What to do
Change "checkbox" to "tick box" in the data lines between the one containing "At what coordinates" and the one containing "pyautogui.click(x=18, y=40)", inclusive, and give back only those lines with nothing else altered.

Given data
>>>>
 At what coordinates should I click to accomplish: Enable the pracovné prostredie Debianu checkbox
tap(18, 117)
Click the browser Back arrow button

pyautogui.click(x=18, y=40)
<<<<
>>>>
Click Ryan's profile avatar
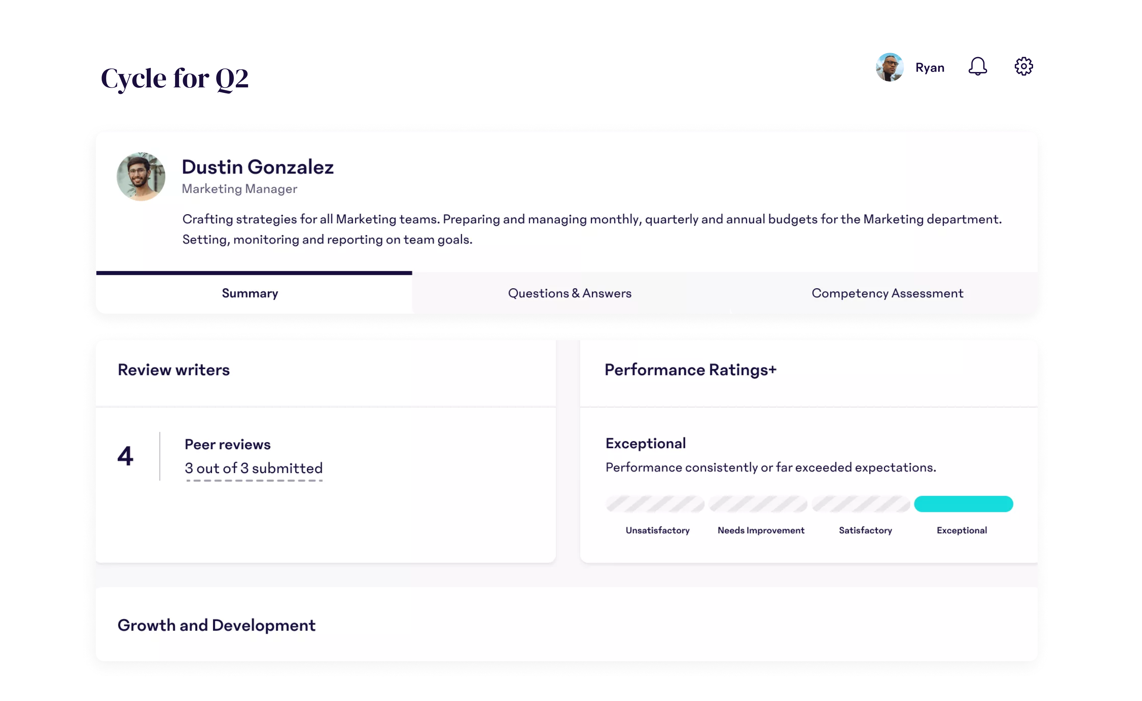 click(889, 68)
<<<<
Result for this task
 At what coordinates should I click to accomplish: Enable the pracovné prostredie Debianu tick box
tap(18, 117)
Click the browser Back arrow button

pyautogui.click(x=18, y=40)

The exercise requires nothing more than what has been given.